生成AIを使った政治広報は世界的にも拡大傾向にあります。選挙運動でのAI活用は米国や欧州各国でも報告されており、候補者の演説音声を合成するツールや、支持者向けメッセージを自動作成するサービスもすでに存在します。EUのAI規則(AI Act)では高リスクAIの規制が2027年末に本格適用される見通しで、Alternitaのような世論誘導ツールが将来的に規制対象となるかどうかも注目されています。
技術/ビジネス面

Alternitaの中核は「Geistschreiber(ゴーストライター)」と呼ばれるモジュールです。AfDに友好的な右派系ニュースサイトのフィードを自動収集し、各記事に「Empörungspotenzial(怒りを誘発する度合い)」を示す独自のバイラリティスコアを算出します。移民犯罪など対立を煽りやすいテーマほど高いスコアが付き、優先的に投稿案として提示される仕組みです。
生成処理にはGoogle Gemini、OpenAIのモデル、AnthropicのClaudeが使われています。複数の商用LLM(大規模言語モデル。文章生成などに使うAIの基盤技術)を組み合わせ、党の立場や文体に沿った投稿を「5分で、自分の主張を、自分の文体で、自分のブランディングとともに」作成できるとうたうAlternita Studio公式サイトの説明も確認されています。Correctivは党員になりすましてツールを試用し、移民や市民権をめぐる記事から扇動的な文言を含む投稿案が生成される過程を確認しました。
さらに問題視されているのが表示ラベルの欠如です。副党首Alice Weidel氏のSNSチャンネルではすでにAlternita経由とみられる投稿が使われていますが、AI生成である旨を明示しない投稿も含まれていたとCorrectivは指摘しています。この件についてGoogleとOpenAIは利用実態を調査中と回答し、Anthropicは取材に応じませんでした。
これからどうなるか
今回の事例が示すのは、商用LLM APIが政治的プロパガンダの生成に流用され得るという現実です。GoogleとOpenAIが利用実態の調査を始めた一方でAnthropicの対応は明らかになっておらず、プラットフォーム側の利用規約やモデレーション体制がどこまで実効性を持つかが今後の焦点になります。

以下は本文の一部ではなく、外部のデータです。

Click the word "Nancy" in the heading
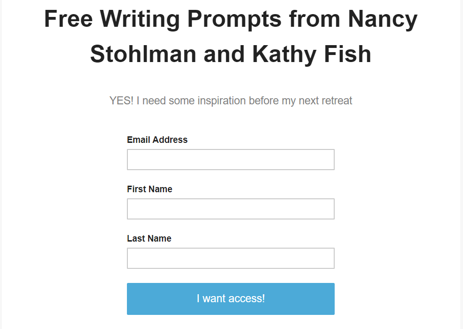The height and width of the screenshot is (329, 463). [x=383, y=20]
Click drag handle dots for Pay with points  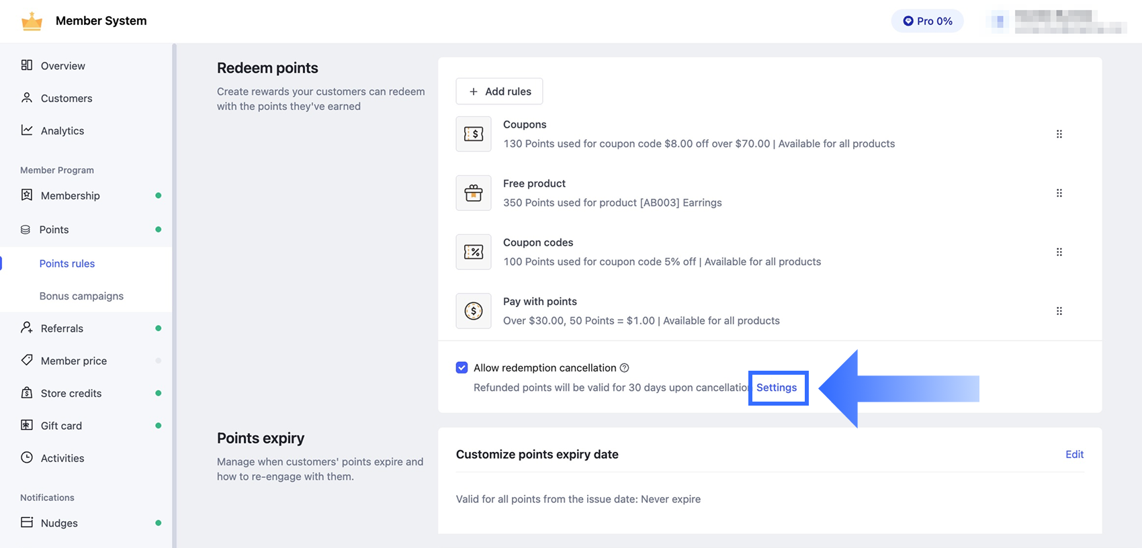coord(1059,311)
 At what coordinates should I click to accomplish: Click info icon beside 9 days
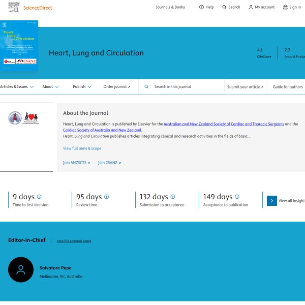tap(39, 197)
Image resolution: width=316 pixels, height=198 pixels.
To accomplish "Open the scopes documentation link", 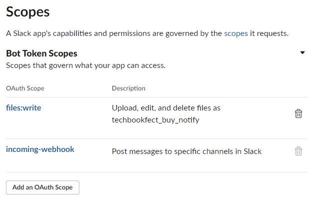I will click(x=236, y=34).
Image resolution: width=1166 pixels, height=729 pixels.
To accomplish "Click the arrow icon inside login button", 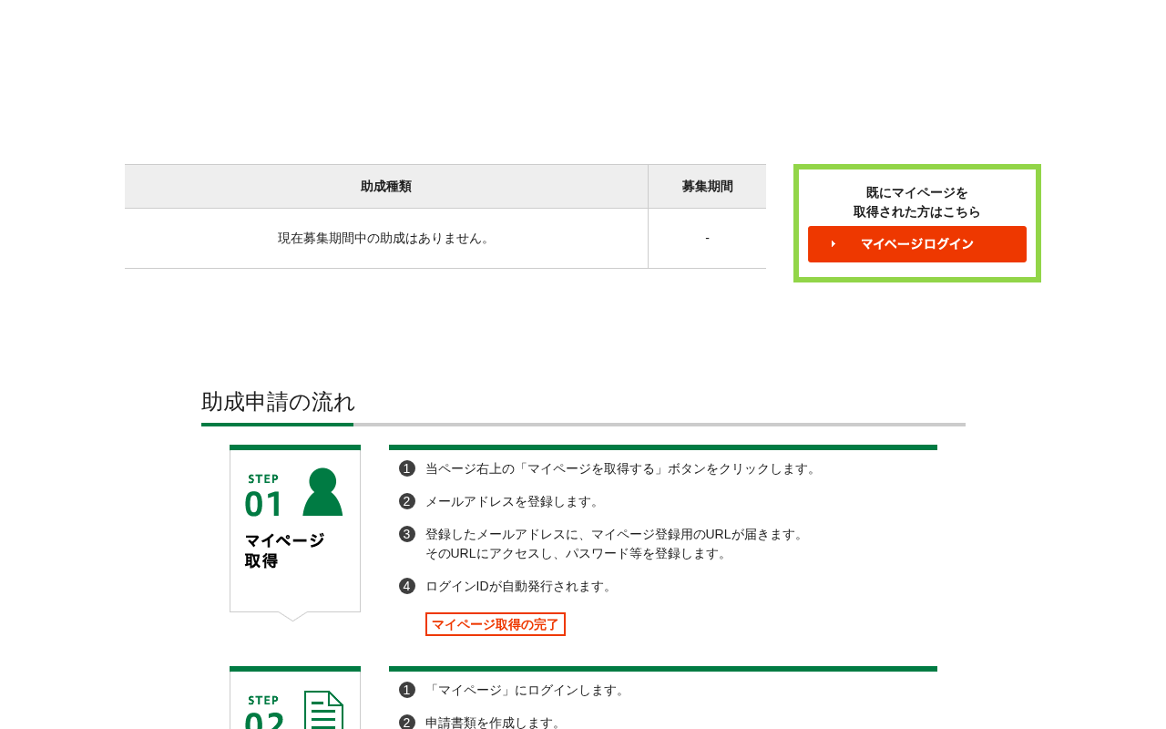I will (833, 244).
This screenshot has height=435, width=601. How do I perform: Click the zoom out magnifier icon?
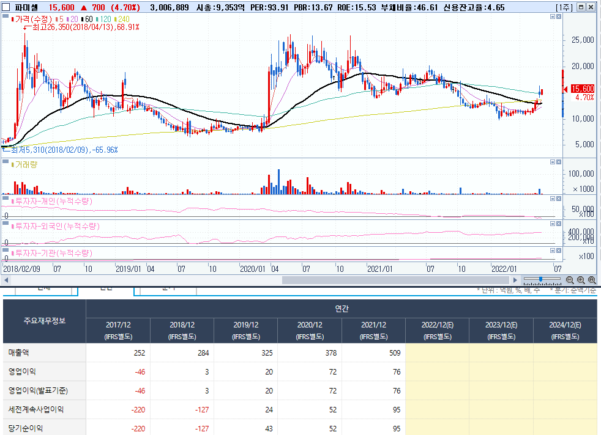[570, 280]
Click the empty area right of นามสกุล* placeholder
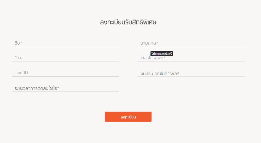The image size is (261, 143). click(201, 43)
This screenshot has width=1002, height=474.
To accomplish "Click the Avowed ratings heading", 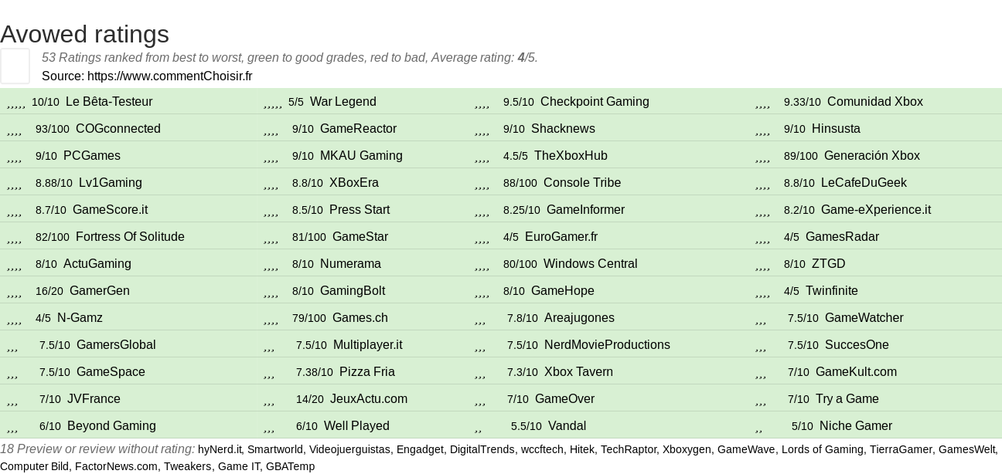I will click(x=84, y=34).
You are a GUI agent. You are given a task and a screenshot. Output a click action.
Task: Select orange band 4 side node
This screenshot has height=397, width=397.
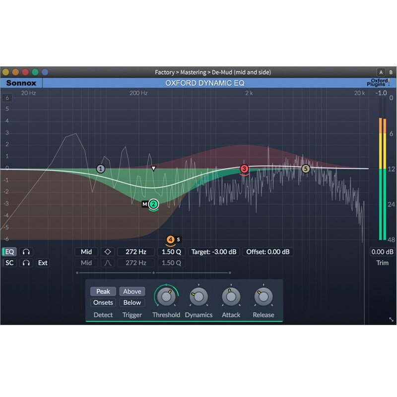coord(171,240)
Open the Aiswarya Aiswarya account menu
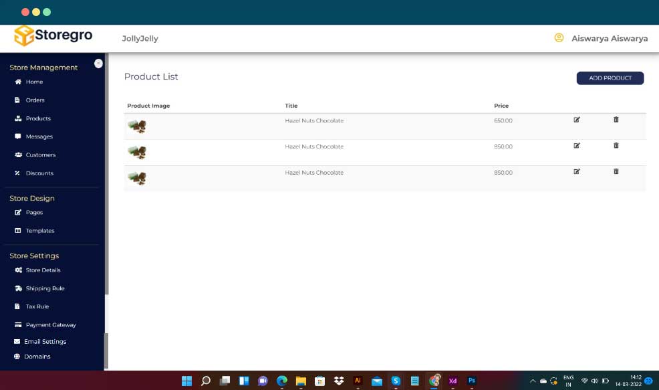The image size is (659, 390). pos(609,39)
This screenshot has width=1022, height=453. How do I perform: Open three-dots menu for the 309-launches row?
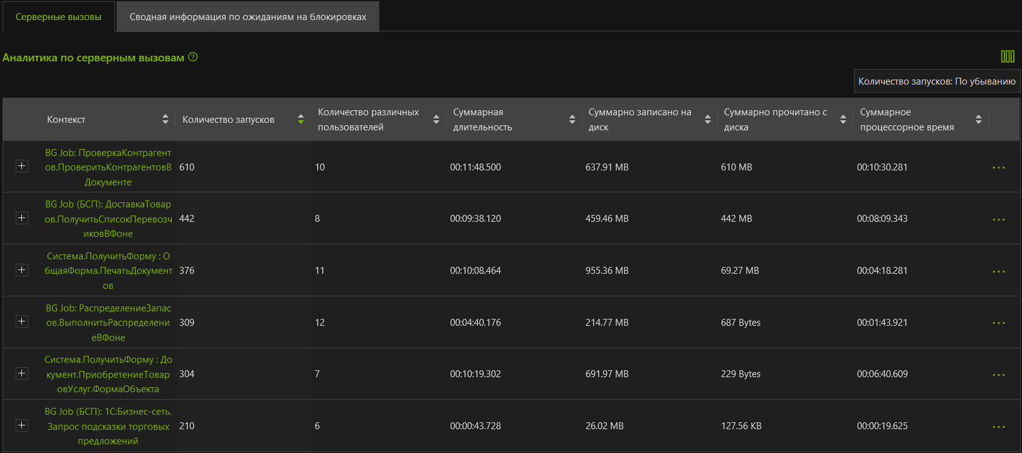pyautogui.click(x=998, y=323)
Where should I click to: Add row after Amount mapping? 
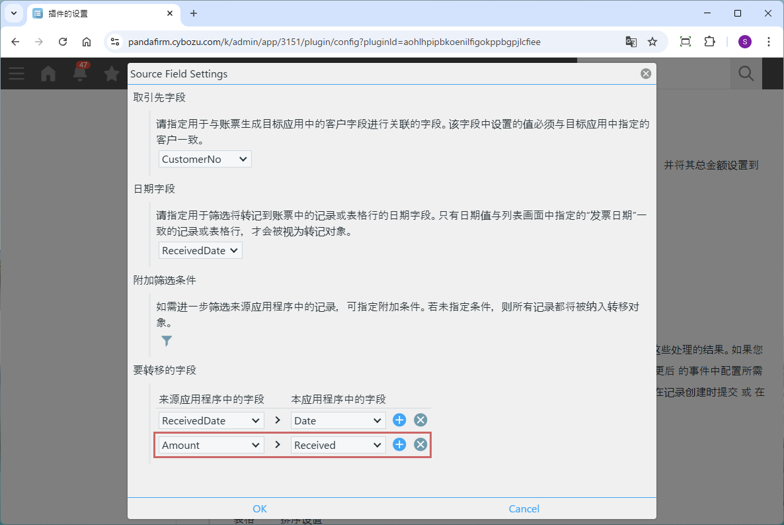[x=399, y=445]
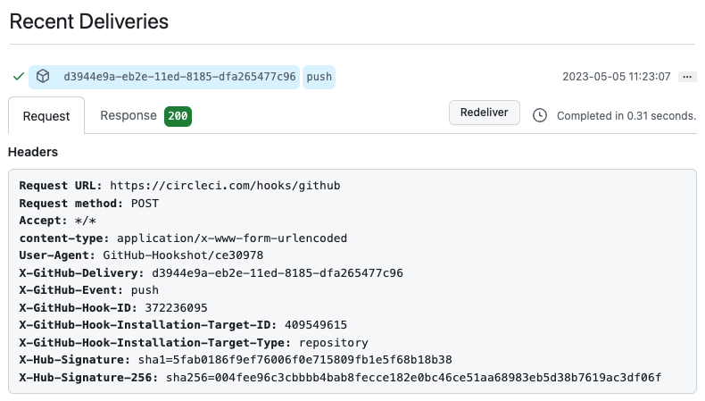Switch to the Request tab
Screen dimensions: 705x401
tap(46, 116)

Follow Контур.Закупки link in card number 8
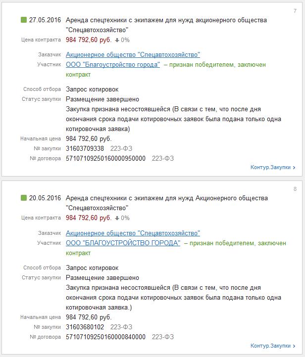click(x=273, y=346)
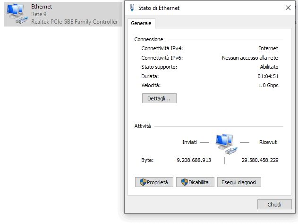298x224 pixels.
Task: Click the Ricevuti bytes count
Action: pos(260,160)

生成AIを使ったサービスを自ら開発・運用する立場から見ると、他人事ではありません。ユーザーが入力する記事やプロンプトから偏向的・扇動的なコンテンツが量産されないよう、利用規約への明記だけでなく、出力内容のモデレーションやAI生成物であることを示すラベリング機能を設計段階から組み込む必要があります。特定テーマのスコアリングによって出力を優先表示するような設計は、悪用時の被害を拡大させやすい点にも注意が必要です。API提供企業側の規約変更や監視強化の動きも、開発者として継続的にウォッチすべきポイントです。
まとめ
AfDが導入した「Alternita Studio」は、Gemini・OpenAIモデル・Claudeという主要な商用AIを組み合わせ、政治的な扇動投稿を自動生成する仕組みでした。表示ラベルの欠如や高リスクAI規制との関係など、論点は多岐にわたります。生成AIサービスを提供する開発者にとっても、悪用対策とモデレーション設計を見直す契機になりそうです。